> _Do this_: Output the part of the listing that opens with the line containing "message (358, 1163)" and closes with the line containing "applies (754, 147)" as a numbered list, leaving out blank lines.

============

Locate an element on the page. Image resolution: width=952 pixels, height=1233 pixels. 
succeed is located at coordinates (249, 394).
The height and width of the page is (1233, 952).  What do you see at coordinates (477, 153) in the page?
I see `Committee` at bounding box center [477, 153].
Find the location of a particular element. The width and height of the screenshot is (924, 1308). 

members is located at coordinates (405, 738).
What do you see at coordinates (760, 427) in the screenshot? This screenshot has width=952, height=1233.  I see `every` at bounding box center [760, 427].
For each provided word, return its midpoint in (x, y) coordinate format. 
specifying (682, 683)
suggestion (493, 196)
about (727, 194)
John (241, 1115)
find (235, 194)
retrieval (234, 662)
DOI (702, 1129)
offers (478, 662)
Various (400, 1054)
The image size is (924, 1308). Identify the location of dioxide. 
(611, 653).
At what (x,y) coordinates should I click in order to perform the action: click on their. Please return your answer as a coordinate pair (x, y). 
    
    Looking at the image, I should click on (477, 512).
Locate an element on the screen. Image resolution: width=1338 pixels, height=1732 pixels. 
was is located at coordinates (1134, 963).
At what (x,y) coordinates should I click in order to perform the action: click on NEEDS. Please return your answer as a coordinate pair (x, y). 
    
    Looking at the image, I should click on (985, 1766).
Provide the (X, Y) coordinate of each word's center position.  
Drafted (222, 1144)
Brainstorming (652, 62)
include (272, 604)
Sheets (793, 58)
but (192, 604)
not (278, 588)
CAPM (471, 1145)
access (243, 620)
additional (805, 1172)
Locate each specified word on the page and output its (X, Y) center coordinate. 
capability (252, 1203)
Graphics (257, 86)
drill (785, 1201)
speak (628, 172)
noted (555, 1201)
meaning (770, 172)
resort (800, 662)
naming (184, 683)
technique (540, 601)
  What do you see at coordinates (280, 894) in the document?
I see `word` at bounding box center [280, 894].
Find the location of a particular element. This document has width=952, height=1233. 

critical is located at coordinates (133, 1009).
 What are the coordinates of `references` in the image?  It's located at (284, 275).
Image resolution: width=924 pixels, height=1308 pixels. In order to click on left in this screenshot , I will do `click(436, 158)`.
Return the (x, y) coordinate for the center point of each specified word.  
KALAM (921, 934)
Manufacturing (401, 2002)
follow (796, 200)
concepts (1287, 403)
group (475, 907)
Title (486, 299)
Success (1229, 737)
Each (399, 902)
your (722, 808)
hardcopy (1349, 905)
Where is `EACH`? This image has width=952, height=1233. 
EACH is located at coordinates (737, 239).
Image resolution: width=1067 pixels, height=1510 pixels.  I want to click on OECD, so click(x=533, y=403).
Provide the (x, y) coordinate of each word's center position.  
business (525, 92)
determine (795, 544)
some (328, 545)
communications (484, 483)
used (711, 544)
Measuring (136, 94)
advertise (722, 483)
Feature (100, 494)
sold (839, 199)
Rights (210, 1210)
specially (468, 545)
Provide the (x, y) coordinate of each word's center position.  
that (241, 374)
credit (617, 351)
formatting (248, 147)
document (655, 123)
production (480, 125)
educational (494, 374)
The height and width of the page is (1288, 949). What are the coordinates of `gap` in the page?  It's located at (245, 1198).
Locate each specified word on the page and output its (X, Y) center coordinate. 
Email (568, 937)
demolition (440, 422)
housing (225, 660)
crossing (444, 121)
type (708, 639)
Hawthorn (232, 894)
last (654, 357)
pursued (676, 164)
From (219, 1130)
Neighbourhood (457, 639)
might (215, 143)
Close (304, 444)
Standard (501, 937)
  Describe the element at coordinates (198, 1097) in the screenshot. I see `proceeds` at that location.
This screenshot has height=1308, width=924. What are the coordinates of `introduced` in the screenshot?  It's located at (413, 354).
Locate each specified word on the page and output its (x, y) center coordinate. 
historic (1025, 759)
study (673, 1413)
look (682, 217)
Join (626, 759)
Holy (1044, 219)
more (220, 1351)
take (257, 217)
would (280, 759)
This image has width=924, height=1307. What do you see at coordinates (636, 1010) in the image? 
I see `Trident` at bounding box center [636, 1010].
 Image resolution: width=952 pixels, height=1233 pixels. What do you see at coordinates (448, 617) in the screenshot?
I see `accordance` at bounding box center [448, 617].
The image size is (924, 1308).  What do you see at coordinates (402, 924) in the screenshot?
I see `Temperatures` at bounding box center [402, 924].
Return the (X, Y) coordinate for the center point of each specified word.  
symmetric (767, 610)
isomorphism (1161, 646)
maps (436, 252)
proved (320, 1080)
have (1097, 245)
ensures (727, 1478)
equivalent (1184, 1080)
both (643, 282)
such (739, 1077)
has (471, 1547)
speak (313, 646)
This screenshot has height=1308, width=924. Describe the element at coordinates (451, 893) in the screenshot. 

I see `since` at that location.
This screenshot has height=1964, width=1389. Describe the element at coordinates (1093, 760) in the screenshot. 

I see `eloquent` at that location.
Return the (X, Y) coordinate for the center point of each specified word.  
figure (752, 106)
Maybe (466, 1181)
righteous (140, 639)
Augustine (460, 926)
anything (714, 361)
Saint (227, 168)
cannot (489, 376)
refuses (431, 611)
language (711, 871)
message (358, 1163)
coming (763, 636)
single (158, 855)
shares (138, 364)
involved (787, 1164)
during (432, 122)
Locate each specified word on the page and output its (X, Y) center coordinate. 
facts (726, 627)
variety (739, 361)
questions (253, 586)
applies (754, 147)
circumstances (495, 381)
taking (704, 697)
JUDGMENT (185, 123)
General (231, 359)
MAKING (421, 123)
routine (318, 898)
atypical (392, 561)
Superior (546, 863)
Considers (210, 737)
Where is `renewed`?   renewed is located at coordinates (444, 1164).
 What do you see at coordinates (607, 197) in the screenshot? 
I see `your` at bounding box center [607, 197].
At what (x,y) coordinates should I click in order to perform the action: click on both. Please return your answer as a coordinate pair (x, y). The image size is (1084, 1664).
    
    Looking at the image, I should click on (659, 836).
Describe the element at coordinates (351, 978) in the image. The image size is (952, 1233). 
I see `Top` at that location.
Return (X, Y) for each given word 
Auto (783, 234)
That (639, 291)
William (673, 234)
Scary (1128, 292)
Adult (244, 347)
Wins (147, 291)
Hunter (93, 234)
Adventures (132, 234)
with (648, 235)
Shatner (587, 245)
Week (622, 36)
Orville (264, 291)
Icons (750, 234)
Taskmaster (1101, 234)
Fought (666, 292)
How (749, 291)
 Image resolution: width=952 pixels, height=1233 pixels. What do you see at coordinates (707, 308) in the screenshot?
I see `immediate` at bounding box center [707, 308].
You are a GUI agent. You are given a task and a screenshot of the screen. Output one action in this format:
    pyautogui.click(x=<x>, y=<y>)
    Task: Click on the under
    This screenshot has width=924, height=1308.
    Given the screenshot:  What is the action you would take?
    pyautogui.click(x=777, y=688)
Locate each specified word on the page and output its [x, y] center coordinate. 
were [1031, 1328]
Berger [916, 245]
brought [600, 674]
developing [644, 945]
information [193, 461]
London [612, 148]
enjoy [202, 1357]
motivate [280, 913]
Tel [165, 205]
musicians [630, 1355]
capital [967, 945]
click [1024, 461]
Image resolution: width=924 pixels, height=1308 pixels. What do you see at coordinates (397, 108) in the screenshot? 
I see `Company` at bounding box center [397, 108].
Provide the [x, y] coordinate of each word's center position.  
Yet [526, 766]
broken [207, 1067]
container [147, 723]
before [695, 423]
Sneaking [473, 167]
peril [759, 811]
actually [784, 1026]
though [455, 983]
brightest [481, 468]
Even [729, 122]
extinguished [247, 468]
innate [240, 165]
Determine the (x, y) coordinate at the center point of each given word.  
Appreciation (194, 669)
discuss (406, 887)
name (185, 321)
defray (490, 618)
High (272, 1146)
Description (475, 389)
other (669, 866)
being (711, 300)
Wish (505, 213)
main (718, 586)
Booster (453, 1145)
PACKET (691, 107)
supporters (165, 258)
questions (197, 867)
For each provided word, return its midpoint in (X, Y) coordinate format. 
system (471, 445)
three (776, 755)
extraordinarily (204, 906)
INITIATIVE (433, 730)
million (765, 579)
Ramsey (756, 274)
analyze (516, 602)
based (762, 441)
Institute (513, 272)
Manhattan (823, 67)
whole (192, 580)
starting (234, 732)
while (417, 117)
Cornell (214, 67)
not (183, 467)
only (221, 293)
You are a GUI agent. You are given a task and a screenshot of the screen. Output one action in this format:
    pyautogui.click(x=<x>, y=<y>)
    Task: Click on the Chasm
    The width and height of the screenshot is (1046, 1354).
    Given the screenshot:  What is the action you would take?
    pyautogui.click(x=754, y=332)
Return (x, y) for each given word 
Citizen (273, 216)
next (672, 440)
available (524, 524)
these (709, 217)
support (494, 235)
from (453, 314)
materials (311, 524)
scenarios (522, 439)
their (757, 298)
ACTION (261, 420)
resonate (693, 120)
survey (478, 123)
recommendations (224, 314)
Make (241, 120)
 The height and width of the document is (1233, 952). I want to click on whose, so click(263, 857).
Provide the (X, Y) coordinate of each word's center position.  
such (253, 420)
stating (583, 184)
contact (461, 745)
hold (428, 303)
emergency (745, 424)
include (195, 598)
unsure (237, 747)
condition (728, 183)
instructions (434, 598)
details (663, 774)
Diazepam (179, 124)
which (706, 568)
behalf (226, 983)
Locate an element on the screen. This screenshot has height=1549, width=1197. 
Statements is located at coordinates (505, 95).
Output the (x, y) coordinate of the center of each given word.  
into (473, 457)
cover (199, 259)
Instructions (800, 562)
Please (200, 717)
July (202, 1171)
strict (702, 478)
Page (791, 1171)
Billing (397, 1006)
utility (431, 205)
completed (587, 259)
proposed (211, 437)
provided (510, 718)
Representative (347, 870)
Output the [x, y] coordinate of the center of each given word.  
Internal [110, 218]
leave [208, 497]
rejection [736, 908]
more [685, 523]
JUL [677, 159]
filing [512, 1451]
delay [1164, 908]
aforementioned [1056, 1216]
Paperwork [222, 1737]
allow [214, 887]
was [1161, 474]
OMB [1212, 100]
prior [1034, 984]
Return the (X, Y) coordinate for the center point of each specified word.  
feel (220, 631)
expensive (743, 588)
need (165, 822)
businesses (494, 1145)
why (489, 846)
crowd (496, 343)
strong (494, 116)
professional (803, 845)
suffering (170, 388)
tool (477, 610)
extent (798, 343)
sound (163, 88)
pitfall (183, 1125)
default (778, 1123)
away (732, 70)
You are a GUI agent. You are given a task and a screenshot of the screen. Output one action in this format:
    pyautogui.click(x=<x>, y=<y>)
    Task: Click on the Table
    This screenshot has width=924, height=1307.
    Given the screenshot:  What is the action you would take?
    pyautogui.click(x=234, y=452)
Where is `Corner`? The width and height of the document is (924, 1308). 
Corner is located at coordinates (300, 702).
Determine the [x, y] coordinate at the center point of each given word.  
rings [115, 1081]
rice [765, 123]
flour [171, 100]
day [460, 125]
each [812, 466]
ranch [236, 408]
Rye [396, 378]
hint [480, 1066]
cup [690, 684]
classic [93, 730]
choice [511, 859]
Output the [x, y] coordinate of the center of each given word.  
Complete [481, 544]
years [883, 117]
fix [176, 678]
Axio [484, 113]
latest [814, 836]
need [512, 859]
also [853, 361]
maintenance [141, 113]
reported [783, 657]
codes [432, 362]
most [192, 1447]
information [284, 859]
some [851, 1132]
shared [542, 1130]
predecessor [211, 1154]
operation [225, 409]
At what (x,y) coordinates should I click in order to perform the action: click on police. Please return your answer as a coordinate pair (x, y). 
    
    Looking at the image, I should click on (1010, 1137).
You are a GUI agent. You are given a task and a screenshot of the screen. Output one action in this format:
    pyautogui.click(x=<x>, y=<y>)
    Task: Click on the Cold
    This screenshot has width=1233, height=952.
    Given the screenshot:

============

> _Result_:
1. message (358, 1163)
2. coming (763, 636)
3. single (158, 855)
4. shares (138, 364)
5. involved (787, 1164)
6. during (432, 122)
7. Locate each specified word on the page and output its (X, Y) center coordinate. 
8. facts (726, 627)
9. variety (739, 361)
10. questions (253, 586)
11. applies (754, 147)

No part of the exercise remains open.